### PROMPT
Copy the material below word for word, from the line with "Given: Click the 編集 link in navigation" through the line with "The height and width of the screenshot is (644, 1568).", including both of those lines.

::: ROWS :::

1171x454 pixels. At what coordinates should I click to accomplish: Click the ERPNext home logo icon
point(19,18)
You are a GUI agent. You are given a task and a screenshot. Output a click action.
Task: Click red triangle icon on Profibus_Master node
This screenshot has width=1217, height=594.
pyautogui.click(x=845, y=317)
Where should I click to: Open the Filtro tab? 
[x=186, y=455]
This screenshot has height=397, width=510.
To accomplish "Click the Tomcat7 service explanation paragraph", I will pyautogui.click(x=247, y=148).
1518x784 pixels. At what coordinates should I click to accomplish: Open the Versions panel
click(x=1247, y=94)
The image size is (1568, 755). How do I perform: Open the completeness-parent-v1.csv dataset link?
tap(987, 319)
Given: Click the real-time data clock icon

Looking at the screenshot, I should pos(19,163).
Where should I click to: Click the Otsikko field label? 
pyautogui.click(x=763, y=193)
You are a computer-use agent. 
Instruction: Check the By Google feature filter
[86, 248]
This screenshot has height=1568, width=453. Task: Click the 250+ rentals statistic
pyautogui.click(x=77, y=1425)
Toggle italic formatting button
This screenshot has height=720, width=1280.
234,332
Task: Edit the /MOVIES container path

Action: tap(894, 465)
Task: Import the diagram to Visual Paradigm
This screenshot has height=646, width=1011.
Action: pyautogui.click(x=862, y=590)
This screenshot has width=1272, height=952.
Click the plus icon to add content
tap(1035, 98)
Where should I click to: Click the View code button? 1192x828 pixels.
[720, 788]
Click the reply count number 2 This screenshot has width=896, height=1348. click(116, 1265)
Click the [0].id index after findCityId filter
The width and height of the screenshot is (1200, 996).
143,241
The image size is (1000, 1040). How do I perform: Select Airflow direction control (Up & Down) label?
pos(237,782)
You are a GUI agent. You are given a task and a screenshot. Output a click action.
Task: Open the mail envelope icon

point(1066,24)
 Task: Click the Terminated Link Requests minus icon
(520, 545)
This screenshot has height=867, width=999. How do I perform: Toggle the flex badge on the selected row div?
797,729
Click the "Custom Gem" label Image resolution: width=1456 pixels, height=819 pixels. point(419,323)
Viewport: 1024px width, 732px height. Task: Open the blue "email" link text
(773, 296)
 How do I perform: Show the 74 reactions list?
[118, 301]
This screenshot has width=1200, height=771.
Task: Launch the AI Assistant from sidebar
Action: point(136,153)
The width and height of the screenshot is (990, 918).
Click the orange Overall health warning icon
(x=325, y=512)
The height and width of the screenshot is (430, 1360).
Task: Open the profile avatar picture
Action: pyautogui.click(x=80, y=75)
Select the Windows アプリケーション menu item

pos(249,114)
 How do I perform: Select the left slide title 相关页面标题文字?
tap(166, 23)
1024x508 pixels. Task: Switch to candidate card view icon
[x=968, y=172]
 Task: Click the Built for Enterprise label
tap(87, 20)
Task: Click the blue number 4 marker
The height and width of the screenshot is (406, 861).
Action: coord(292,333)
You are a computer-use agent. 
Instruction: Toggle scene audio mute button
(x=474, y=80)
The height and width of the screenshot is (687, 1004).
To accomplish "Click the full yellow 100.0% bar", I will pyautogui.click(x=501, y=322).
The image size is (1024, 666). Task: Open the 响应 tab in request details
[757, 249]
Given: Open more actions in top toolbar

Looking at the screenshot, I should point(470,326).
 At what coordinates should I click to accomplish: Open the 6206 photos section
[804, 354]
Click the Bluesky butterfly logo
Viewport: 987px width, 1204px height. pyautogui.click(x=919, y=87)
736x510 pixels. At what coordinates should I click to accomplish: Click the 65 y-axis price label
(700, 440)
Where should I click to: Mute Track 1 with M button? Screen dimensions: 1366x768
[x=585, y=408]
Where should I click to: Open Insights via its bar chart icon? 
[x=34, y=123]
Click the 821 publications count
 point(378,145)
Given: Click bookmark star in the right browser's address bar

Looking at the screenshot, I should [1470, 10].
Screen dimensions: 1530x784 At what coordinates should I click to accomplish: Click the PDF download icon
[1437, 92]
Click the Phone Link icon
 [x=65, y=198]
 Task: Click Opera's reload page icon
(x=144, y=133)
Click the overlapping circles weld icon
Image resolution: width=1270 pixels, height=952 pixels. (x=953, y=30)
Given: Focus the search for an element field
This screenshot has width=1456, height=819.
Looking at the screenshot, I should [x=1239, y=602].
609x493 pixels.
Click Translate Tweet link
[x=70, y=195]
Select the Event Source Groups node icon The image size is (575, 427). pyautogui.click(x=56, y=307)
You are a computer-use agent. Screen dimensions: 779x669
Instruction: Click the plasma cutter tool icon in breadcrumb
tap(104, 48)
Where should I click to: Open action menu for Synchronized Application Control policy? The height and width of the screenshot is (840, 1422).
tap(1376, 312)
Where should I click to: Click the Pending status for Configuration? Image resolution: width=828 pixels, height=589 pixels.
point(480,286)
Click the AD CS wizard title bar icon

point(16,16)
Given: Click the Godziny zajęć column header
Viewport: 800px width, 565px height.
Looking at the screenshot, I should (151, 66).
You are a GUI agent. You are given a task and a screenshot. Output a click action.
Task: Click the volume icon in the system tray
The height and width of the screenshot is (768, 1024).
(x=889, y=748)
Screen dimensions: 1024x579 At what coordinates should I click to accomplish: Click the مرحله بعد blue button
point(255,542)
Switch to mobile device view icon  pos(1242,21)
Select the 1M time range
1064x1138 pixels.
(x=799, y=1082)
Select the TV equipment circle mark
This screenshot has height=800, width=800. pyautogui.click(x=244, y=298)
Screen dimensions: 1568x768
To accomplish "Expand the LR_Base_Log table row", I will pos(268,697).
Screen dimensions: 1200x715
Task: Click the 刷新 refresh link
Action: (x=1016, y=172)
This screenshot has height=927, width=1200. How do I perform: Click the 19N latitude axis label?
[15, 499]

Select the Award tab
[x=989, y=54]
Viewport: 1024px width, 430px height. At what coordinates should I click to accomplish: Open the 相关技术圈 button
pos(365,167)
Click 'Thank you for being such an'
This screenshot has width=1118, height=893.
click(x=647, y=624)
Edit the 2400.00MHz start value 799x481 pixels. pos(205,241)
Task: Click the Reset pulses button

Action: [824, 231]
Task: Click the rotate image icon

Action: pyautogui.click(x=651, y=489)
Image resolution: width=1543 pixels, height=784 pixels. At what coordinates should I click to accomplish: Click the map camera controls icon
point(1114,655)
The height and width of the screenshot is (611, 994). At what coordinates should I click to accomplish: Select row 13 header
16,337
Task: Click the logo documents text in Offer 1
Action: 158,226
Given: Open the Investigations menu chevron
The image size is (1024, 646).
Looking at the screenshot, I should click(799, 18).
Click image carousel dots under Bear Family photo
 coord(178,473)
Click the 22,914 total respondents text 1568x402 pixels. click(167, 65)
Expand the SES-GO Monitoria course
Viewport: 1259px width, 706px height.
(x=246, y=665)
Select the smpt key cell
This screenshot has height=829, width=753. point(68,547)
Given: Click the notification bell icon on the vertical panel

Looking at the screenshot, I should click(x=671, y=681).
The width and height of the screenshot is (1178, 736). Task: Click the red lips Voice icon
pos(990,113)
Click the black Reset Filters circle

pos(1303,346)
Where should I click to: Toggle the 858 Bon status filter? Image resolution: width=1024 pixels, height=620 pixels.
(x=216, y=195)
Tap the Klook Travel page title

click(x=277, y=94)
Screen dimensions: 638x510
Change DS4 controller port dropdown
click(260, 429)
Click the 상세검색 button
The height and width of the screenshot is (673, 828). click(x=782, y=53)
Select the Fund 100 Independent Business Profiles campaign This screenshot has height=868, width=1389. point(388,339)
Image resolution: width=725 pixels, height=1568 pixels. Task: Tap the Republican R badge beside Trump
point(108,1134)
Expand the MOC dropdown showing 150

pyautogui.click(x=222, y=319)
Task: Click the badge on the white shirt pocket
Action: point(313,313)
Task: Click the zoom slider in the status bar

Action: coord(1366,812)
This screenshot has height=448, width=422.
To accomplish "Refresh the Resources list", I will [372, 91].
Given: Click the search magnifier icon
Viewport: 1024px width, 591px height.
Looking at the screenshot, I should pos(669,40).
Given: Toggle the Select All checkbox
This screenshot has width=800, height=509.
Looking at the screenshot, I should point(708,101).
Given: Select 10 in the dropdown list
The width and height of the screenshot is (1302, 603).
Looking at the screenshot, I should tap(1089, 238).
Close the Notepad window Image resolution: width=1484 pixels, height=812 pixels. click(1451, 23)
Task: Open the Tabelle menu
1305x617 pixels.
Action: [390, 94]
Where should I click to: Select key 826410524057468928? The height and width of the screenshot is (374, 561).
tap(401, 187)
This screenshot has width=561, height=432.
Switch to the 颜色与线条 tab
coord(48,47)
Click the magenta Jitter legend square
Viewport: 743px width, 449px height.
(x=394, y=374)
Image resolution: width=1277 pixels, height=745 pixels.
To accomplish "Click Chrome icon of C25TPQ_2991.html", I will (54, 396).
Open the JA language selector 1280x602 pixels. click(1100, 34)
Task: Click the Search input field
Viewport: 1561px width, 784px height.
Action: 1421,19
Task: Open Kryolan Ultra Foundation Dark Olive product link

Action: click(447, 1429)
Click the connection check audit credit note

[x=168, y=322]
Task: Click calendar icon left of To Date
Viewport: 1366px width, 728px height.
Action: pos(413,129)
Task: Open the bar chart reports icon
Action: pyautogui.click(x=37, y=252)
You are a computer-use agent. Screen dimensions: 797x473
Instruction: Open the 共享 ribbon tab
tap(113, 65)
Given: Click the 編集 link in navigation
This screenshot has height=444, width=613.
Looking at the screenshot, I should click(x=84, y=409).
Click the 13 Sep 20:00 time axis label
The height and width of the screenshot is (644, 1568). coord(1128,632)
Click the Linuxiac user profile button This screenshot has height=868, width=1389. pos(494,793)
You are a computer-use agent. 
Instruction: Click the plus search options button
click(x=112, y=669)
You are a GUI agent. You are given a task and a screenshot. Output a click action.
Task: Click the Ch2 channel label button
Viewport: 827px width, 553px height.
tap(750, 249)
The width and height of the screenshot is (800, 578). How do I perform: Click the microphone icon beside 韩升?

:::

### RESPONSE TO THE EXERCISE
Given: Click the 編集 link in navigation
This screenshot has height=444, width=613.
Looking at the screenshot, I should click(x=84, y=409).
Click the 13 Sep 20:00 time axis label
The height and width of the screenshot is (644, 1568). coord(1128,632)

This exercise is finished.